(Stored items from a collection)

---

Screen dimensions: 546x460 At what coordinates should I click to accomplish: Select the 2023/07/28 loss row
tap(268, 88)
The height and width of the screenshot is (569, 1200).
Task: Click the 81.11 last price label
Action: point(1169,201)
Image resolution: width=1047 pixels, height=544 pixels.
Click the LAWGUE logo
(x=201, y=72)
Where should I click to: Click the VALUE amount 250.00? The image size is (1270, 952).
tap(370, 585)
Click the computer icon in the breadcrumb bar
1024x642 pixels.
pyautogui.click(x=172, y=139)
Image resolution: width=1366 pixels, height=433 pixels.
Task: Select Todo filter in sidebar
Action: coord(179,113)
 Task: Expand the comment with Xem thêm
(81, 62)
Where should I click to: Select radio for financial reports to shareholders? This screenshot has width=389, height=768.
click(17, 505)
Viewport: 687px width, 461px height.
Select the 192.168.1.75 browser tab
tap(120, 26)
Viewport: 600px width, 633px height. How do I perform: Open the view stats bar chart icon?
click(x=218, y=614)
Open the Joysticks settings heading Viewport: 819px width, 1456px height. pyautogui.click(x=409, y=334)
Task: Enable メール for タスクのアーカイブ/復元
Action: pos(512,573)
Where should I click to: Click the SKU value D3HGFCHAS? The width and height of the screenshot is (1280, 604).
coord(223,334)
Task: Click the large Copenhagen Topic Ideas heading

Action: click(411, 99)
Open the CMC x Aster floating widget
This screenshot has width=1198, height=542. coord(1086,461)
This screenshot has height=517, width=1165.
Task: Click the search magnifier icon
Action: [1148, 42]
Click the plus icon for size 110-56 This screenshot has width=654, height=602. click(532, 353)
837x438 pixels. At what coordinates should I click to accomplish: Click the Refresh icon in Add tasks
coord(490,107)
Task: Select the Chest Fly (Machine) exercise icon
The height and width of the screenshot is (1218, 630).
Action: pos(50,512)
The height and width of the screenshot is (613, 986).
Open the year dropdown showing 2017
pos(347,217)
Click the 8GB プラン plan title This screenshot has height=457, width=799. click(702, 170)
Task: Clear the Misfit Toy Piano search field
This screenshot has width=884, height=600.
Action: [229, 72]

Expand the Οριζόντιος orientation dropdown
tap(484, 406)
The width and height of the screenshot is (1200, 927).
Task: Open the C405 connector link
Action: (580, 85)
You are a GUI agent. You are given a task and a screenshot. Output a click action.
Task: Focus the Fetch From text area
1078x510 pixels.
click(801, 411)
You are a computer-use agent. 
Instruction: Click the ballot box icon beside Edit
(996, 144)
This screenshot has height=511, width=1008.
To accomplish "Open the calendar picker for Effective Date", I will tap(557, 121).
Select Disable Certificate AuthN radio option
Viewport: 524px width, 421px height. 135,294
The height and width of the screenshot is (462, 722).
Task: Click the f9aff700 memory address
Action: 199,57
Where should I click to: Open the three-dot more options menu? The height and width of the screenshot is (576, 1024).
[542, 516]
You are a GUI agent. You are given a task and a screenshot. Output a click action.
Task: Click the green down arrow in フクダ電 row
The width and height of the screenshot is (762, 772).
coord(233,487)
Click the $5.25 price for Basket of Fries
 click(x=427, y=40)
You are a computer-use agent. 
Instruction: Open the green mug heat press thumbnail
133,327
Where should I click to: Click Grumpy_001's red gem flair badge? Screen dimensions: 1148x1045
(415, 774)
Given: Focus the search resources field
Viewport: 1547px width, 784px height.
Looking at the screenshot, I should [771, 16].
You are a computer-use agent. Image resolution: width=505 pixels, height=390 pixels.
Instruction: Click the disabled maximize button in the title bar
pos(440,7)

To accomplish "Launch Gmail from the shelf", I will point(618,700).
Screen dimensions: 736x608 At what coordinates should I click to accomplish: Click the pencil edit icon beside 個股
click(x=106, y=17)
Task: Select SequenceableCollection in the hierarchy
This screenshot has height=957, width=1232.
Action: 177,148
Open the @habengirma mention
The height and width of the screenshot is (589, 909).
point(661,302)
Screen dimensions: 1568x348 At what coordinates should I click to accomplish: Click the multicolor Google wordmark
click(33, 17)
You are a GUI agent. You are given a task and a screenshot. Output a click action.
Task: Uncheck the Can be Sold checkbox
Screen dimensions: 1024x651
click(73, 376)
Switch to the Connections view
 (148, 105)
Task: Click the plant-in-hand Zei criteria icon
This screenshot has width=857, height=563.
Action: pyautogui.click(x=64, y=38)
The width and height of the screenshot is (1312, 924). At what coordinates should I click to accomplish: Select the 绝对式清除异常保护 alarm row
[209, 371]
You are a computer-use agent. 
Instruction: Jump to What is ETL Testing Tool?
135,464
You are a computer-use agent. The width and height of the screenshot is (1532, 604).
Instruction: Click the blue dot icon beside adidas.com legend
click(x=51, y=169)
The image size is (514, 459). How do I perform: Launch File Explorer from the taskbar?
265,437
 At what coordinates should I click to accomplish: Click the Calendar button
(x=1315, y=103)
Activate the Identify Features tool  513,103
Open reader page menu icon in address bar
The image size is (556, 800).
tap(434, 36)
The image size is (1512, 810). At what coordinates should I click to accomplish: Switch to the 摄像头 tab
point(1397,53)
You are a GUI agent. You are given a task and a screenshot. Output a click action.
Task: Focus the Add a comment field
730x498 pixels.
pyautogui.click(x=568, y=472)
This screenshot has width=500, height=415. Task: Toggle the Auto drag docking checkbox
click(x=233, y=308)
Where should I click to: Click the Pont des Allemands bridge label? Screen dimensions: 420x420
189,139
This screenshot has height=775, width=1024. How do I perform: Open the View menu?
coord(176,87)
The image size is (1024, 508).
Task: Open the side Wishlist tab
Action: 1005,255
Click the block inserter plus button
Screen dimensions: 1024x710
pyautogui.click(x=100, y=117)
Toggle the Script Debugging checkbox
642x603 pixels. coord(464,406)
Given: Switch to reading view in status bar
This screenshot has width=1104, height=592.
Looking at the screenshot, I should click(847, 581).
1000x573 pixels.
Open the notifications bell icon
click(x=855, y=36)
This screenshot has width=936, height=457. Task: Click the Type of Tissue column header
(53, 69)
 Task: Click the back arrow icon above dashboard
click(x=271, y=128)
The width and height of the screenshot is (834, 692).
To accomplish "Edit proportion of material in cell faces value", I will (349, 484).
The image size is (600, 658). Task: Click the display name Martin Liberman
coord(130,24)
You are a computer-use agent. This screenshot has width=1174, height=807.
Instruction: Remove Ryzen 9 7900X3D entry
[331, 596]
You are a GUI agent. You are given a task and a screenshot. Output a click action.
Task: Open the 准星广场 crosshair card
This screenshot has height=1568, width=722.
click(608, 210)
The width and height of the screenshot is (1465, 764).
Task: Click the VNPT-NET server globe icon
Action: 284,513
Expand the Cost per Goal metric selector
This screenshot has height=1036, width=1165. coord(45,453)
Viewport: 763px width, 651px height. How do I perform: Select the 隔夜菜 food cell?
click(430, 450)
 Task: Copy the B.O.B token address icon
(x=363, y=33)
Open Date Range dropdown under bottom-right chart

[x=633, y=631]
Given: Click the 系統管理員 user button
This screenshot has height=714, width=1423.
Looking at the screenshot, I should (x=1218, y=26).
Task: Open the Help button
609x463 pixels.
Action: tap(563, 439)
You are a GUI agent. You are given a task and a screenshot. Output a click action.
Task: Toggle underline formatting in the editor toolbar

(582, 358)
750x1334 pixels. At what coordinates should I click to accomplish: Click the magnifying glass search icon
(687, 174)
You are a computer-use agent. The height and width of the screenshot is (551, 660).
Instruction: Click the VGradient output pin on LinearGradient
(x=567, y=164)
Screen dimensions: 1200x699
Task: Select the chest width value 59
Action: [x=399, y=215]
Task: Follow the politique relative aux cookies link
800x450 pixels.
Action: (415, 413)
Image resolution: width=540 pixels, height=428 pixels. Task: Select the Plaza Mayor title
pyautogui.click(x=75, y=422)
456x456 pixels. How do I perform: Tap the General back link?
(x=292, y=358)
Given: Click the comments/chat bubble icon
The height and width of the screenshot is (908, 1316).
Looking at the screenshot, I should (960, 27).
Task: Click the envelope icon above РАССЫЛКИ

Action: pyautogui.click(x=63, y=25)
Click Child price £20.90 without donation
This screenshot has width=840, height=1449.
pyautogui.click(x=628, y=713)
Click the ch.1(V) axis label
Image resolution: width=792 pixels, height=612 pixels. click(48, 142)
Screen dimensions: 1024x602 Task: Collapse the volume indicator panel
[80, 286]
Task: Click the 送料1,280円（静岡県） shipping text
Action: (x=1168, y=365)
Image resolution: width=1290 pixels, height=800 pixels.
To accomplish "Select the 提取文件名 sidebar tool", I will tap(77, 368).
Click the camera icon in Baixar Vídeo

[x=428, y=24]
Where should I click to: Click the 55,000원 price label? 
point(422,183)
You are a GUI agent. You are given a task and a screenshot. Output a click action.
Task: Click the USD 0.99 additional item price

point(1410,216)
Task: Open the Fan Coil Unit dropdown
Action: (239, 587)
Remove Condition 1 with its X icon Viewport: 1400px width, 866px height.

---

Which lines above run from the one containing "Task: Toggle underline" to the one containing "You are a computer-use agent. The height"? Give them again exactly, both ends included.

Task: Toggle underline formatting in the editor toolbar

(582, 358)
750x1334 pixels. At what coordinates should I click to accomplish: Click the magnifying glass search icon
(687, 174)
You are a computer-use agent. The height and width of the screenshot is (551, 660).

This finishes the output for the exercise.